• Task item: Print all of the entries exactly, minus the pictures.
Records supplied below:
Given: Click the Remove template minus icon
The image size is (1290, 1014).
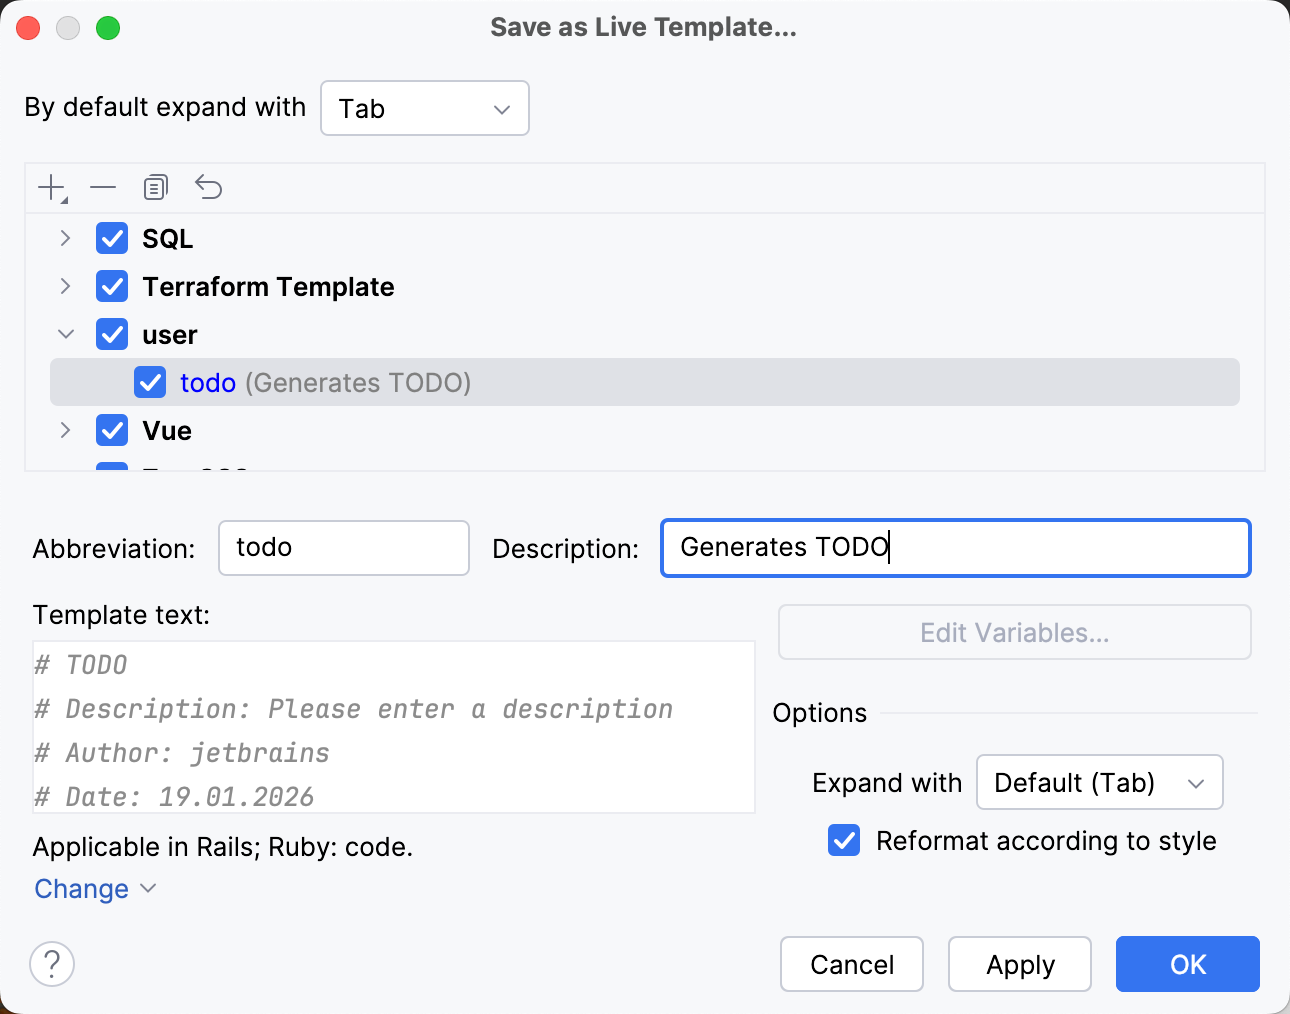Looking at the screenshot, I should (103, 187).
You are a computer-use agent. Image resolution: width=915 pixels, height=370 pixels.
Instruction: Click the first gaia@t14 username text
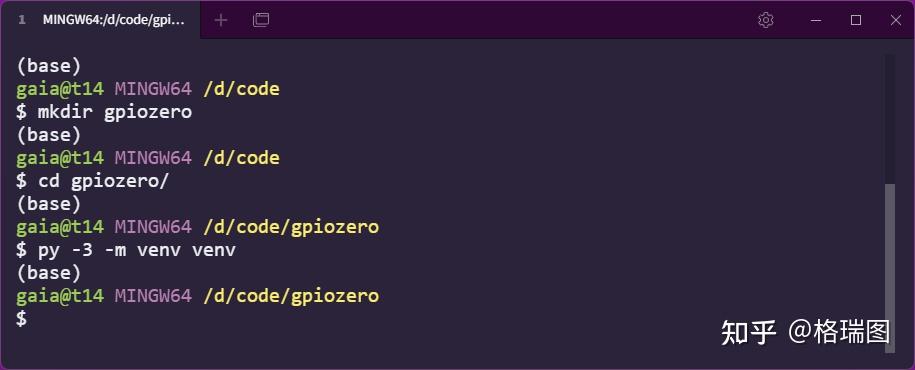60,89
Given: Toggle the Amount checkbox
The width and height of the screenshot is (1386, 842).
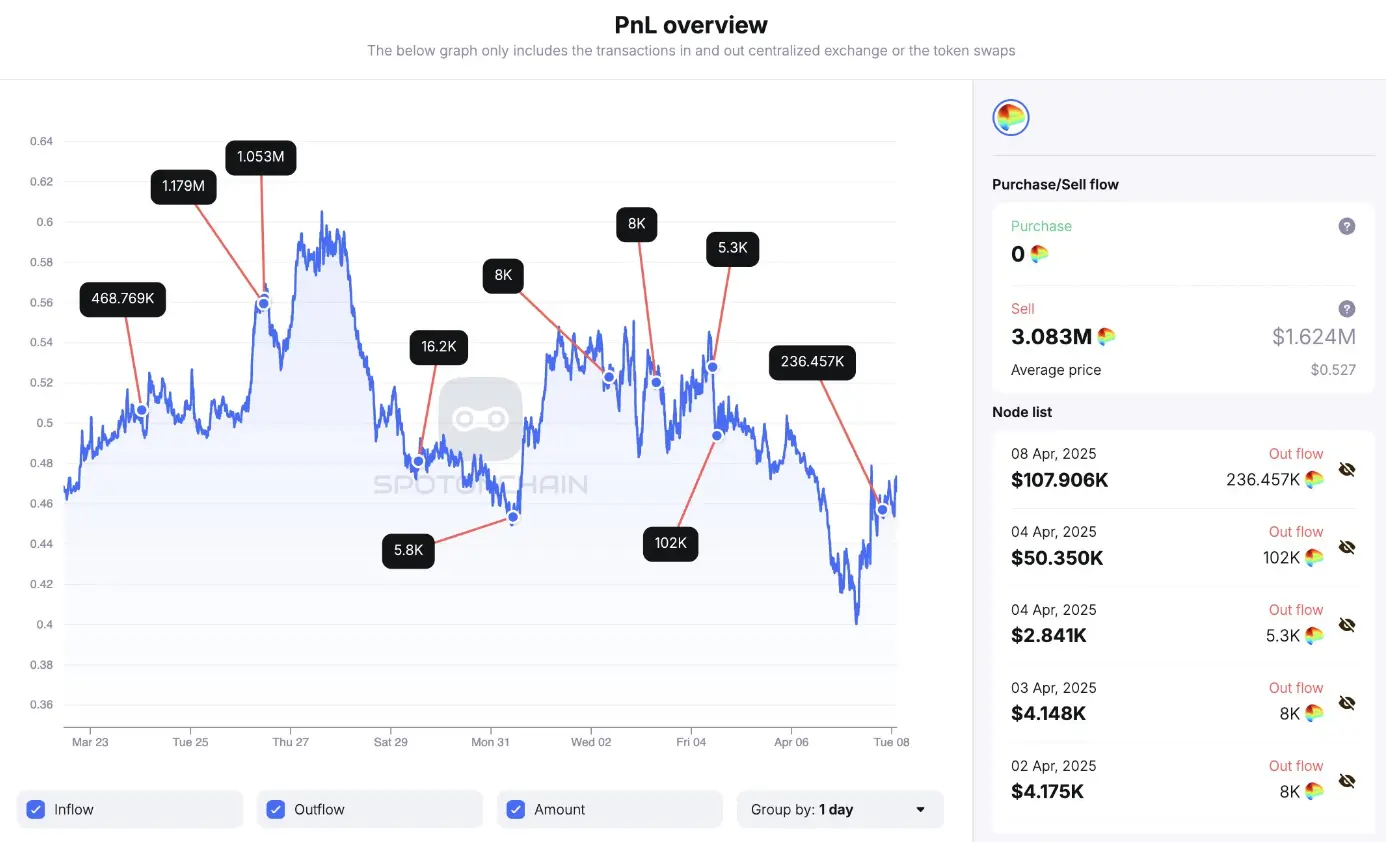Looking at the screenshot, I should (516, 810).
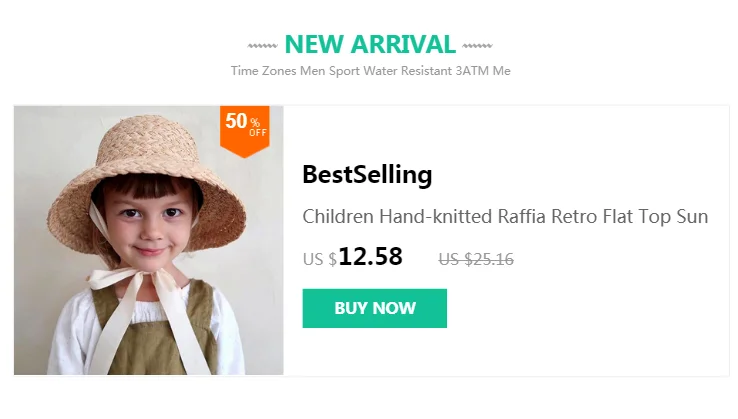This screenshot has height=419, width=738.
Task: Click the percent symbol on the discount badge
Action: (256, 122)
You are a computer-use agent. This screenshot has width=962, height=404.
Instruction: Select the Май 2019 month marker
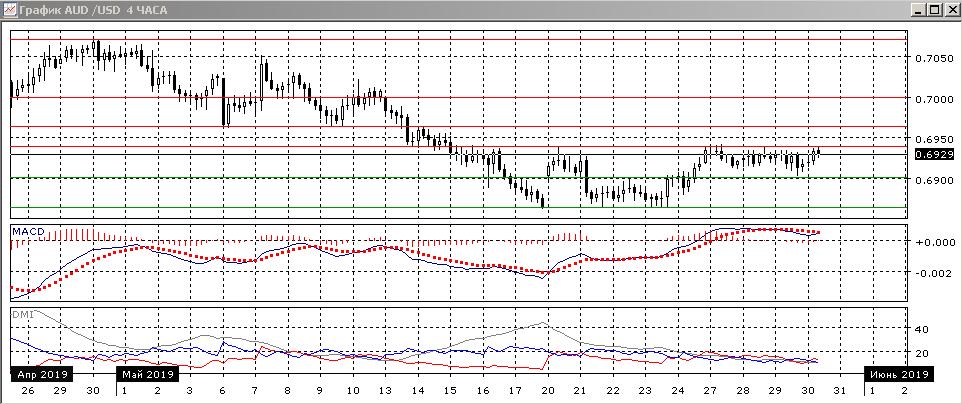(149, 374)
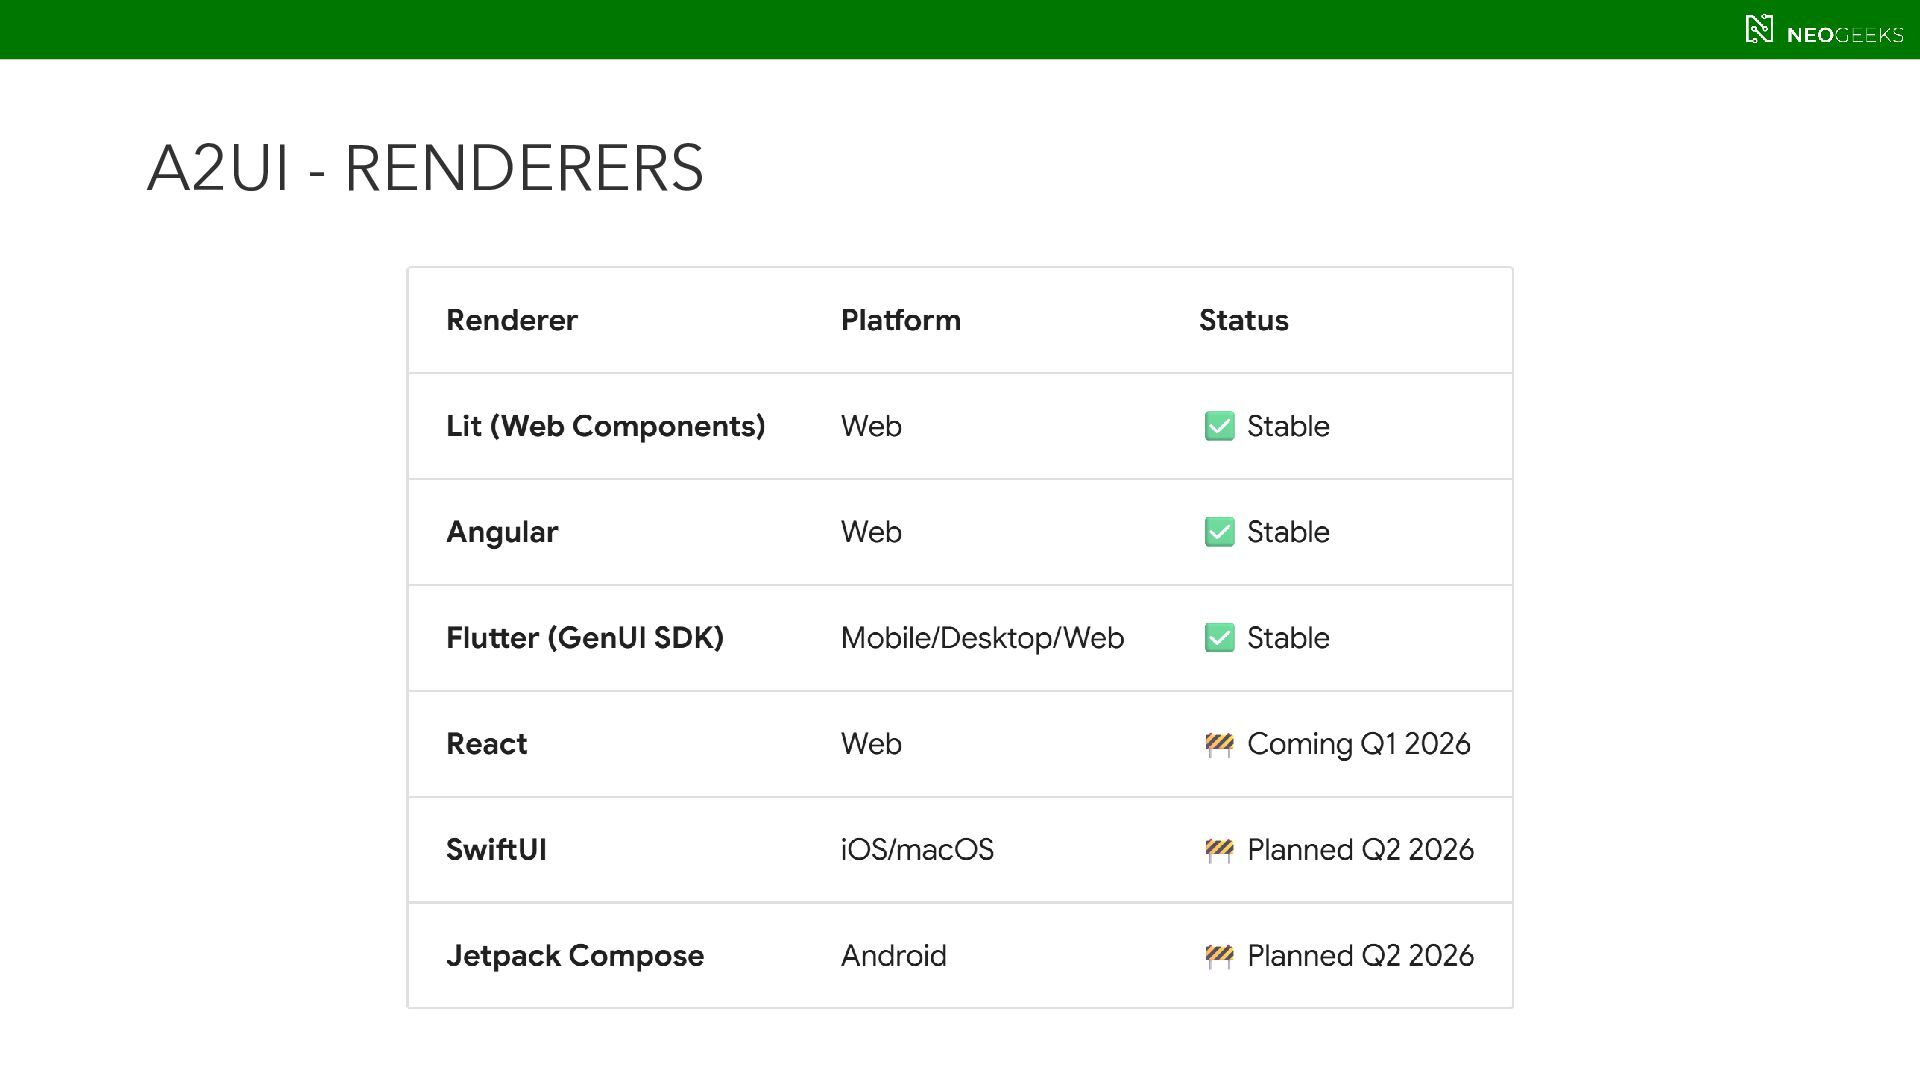Click the Coming Q1 2026 status text
The image size is (1920, 1080).
pyautogui.click(x=1358, y=744)
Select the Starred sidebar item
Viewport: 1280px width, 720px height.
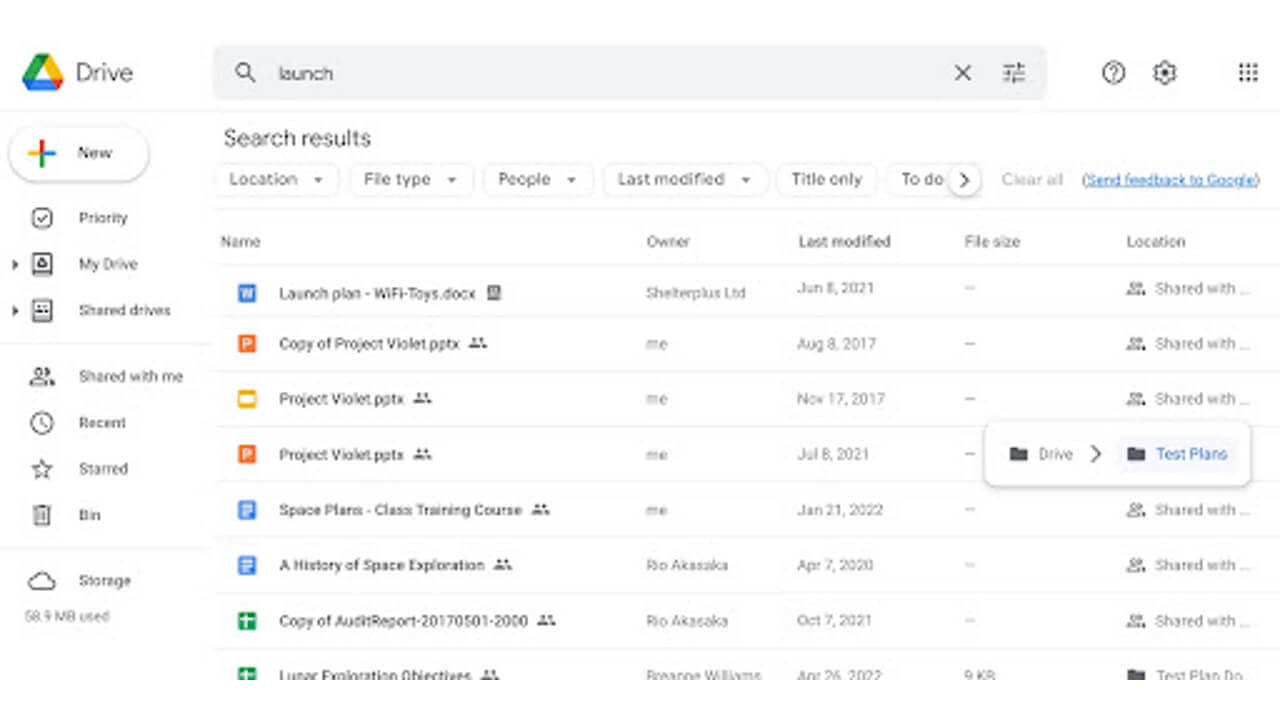pyautogui.click(x=101, y=469)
End of Records supplied.
• Result of the task:
Given: Click the Remove template minus icon
The image size is (1290, 1014).
Looking at the screenshot, I should (103, 187).
You are a computer-use agent. Image resolution: width=915 pixels, height=370 pixels.
Instruction: Click the first gaia@t14 username text
60,89
Given: Toggle the Amount checkbox
The width and height of the screenshot is (1386, 842).
Looking at the screenshot, I should (516, 810).
This screenshot has height=419, width=738.
Task: Click the percent symbol on the discount badge
Action: (256, 122)
You are a computer-use agent. This screenshot has width=962, height=404.
Instruction: Select the Май 2019 month marker
(149, 374)
Click the Coming Q1 2026 status text
The image size is (1920, 1080).
pyautogui.click(x=1358, y=744)
Select the Starred sidebar item
Viewport: 1280px width, 720px height.
pyautogui.click(x=101, y=469)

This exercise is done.